Thursday, May 24th, 2007

To all my Californian friends: here, in the words of Stan Rogers, is why I don’t move down there to be with all of you.

“In a few more years I won’t remember what it was to play,
The music of old friends who need to live so far away,
But can I once taste Northern waters, then forsake them for the South,
To feel California’s ashes in my mouth?”

P.S. I’ll never forget what it was, Stan notwithstanding.

The show at the Met is postponed

Saturday, April 21st, 2007

I was just starting to think that I was having a pretty successful violin practise when I took a break and noticed that the kids playing on the grass outside had started howling like dogs.

Pythagoras

Tuesday, April 17th, 2007

The ancients thought of music as a branch of mathematics, which makes most of us say: “What a boring, stilted way to look at music.” But why not: “What a sublime way to look at math!”

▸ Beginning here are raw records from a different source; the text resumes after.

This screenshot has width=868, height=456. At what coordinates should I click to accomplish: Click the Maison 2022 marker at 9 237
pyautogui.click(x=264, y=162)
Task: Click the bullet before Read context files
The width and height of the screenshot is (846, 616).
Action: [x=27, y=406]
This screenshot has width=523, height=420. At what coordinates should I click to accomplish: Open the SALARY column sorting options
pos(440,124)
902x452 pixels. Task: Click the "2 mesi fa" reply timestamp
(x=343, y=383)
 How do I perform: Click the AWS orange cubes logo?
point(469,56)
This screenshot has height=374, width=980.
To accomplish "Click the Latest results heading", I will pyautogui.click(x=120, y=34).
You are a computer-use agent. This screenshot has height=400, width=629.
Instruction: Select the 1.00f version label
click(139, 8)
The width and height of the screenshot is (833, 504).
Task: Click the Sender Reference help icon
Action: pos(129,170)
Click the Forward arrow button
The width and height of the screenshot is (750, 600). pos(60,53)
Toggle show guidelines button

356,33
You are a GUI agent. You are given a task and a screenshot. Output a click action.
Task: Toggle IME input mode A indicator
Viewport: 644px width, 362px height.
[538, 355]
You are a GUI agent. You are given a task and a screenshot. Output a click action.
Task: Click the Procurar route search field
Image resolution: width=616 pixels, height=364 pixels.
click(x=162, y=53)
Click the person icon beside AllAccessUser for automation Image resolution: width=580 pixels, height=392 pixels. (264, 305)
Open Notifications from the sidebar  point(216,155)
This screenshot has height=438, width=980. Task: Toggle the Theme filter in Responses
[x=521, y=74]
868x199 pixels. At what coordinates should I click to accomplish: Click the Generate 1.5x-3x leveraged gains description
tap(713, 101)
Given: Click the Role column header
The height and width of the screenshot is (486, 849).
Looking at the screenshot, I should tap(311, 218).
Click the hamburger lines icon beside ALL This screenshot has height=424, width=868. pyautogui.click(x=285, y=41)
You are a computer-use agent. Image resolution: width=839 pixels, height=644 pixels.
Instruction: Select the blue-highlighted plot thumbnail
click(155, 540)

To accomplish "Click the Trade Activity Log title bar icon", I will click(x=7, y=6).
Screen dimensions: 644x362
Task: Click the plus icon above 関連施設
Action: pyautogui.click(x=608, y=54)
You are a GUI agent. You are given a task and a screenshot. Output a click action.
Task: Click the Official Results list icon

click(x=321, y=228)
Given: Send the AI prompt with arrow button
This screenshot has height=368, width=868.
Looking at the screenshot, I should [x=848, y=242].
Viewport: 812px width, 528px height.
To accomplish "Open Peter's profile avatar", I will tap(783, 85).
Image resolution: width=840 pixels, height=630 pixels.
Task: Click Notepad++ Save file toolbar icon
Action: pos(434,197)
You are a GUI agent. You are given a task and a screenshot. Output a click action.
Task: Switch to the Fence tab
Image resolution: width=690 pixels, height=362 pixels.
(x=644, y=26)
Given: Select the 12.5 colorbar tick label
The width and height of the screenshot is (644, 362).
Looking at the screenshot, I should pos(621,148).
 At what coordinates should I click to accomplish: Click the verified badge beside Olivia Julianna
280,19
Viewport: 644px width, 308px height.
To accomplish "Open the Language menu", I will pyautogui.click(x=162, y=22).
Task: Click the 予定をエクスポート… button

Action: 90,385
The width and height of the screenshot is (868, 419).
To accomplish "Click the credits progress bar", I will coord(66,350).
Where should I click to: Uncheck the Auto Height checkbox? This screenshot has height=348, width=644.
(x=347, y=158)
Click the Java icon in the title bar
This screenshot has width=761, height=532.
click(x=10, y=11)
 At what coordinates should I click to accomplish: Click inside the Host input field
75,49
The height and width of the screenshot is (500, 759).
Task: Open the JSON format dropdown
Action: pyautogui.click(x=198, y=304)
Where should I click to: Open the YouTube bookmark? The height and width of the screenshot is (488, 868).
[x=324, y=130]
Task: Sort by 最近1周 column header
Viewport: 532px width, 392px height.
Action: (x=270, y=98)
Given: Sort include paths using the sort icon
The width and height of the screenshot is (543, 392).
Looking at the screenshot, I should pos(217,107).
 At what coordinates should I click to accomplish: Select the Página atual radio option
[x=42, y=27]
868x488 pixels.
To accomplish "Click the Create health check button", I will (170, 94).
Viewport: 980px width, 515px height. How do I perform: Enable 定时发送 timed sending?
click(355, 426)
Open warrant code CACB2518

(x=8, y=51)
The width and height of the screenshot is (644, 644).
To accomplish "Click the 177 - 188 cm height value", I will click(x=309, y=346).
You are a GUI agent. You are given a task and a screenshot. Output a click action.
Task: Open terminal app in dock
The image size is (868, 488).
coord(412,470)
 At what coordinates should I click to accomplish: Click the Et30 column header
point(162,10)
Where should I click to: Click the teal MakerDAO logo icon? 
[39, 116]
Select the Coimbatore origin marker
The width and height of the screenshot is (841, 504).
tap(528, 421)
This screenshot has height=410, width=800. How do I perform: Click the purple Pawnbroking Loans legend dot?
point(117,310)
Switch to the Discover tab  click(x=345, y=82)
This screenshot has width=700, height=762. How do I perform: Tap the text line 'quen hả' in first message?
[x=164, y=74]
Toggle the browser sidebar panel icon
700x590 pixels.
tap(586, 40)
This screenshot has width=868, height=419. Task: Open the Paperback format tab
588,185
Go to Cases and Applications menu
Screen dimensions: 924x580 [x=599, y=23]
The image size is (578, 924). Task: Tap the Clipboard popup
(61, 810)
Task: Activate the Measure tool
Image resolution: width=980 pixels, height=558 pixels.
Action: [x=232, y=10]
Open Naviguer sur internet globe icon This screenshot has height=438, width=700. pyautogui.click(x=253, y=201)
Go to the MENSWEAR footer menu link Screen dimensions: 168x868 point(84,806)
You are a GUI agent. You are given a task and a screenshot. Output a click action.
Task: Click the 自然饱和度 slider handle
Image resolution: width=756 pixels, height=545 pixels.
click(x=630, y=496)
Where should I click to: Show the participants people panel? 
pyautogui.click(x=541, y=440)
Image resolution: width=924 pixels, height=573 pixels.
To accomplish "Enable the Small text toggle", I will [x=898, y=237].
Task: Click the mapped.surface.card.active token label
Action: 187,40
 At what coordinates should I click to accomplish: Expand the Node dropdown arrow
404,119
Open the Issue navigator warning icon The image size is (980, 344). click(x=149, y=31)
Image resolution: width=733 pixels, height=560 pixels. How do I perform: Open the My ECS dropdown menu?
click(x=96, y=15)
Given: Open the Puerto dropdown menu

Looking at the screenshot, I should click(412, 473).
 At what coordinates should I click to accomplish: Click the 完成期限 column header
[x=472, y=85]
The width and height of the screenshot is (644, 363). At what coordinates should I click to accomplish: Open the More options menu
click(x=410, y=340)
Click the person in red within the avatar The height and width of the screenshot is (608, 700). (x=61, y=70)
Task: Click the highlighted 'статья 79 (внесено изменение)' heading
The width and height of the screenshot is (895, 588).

Heartbreak knows no borders

Wednesday, January 10th, 2007

Romantic country song:

She was the picture of grace and beauty, but she left me.

Romantic pop song:

She was the picture of grace and beauty, but I cheated on her.

The Book of Proverbs:

For the lips of a harlot are like a honeycomb dropping, and her throat is smoother than oil. But her end is bitter as wormwood, and sharp as a two-edged sword.

Romantic Irish song:

She was the picture of grace and beauty, and then she stole my clothes and sold me to the English.

Hostel Kitchen

Tuesday, December 12th, 2006

The hostel’s heating system had broken during the day, so we sat in our coats in the second floor kitchen, watching a bitterly cold Edmonton wind tear down the dark street below. A greying Newfoundlander, eyes droopy with sixty years and one very hard night, weakly swayed in his chair and rambled aimlessly across the steel strings he’d forced upon a tiny classical guitar. An enormous smooth-headed Djiboutian, wrapped to the chin in a new pea coat and matching black scarf, sat back with his hands in his pockets, quietly observing from across the table. Between his smattering of English and mine of French, we exchanged names and a few broken sentences before lapsing into silence. The drunken rambling took on words and direction: it had become an improvisation on love, directed at the only dedicated audience member, whom I now knew as Pierre. Pierre flashed a black Cheshire grin and chuckled. “I love you too.” We exchanged an amused smile as the Newfie struck out on the theme of a heartbroken girl. Pierre felt around for the right English: “He makes up his own music…directly,” he said. The singing stopped. “No, no…” slurred the musician. “It’s ahff de coff.”

Frozen Music

Sunday, October 29th, 2006

As everyone knows, if you break the ice off the top of a puddle and kick it across the parking lot, it makes a noise like a rather musical ceramic tile sliding across the same surface. This works best if the ice is dry and about an inch thick. What’s less obvious, but more fascinating, is that as you continue to kick the ice, and pieces chip off it, the sound rises in pitch through wind-chimes, broken glass, and the edge of human hearing. Then the smallish piece that’s left makes about the same noise as a rock.